Writing in the Los Angeles Times, Peter Ubel, a physician and behavioral scientist at Duke University, describes his wife’s heart-wrenching battle with breast cancer, as well as his struggle to justify the pricing of chemotherapy that may only provide a limited benefit:

  • “How can we demand fairer prices — prices that reflect a medication’s actual value? Currently, when new drugs, devices or procedures come to market, Medicare coverage is based solely on a determination of benefit — does the new intervention help patients more than it harms them — without any regard to whether those benefits accrue at a reasonable price… I view my wife’s life as priceless. But her chemotherapy drugs are too expensive. Congress or private insurers should pursue legislation that requires healthcare prices to reflect health benefits. It’s the only way our loved ones can get the healthcare they deserve at a price we can afford.”

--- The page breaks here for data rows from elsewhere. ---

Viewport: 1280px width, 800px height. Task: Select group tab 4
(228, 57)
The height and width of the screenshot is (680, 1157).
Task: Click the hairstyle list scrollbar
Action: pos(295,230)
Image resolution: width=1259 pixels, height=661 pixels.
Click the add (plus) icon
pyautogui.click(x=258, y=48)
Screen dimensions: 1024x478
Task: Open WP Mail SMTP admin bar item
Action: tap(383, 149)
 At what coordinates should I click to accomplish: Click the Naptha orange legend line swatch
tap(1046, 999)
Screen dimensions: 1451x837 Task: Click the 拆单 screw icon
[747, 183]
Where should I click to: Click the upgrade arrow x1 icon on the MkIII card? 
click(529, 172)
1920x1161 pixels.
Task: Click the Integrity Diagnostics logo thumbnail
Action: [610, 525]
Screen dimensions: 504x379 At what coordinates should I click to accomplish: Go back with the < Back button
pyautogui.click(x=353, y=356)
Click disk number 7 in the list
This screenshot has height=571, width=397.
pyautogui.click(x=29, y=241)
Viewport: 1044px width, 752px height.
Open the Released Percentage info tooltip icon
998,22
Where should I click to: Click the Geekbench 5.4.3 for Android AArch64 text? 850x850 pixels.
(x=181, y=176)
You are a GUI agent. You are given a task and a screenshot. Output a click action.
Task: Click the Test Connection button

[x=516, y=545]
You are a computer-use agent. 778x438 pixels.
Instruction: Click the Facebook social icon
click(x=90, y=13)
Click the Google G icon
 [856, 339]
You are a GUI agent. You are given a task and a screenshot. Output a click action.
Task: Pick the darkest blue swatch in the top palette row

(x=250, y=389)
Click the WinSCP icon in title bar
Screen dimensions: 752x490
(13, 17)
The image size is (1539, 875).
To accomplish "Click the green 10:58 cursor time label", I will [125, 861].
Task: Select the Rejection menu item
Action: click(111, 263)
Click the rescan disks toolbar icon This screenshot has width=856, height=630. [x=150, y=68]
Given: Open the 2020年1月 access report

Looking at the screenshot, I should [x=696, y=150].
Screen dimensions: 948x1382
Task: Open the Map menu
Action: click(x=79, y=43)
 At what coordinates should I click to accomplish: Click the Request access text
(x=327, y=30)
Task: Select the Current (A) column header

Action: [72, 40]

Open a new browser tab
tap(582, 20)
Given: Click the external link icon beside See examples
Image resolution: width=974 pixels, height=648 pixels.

And writing in Forbes from a very different perspective is Bruce Booth, partner at the biotech VC firm Atlas Venture. With a nod toward George Merck’s famous declaration that “medicine is for the patient, not for the profits,” Booth recommends a few areas of meaningful pricing reform that won’t scare away future investment into pharmaceutical R&D:

  • “Pricing ‘what the market will bear’ isn’t a viable long-term strategy in a three-tiered demand system (i.e., where the user of the product is different from the decider of product choice who is different from the payor). Instead, Pharma needs to justify much more explicitly the pricing assumptions made using value-based principles: what’s the value of the drug to the patient, caregivers, healthcare system, and society. By definition that’s hard and somewhat subjective to measure, but we need to communicate more clearly on these value aspects. The industry also needs to support objective metrics for doing health technology assessments of cost-effectiveness. Good drugs can easily justify their prices. For example, the original ICER cost effectiveness assessment of SMA gene therapy Zolgensma, the world’s most expensive drug, said it was within the ‘upper bounds’of the cost effectiveness framework… Public-private engagement to work with groups like ICER feels like a positive step forward.” 

The patient/physician perspective offered by Dr. Ubel argues for greater drug affordability, and the biotech perspective offered by Dr. Booth argues for stronger financial incentives for continued pharmaceutical investment. But both perspectives circle back to the same argument that the best path forward is to align a drug’s price with its benefit for patients. And on that, we can agree.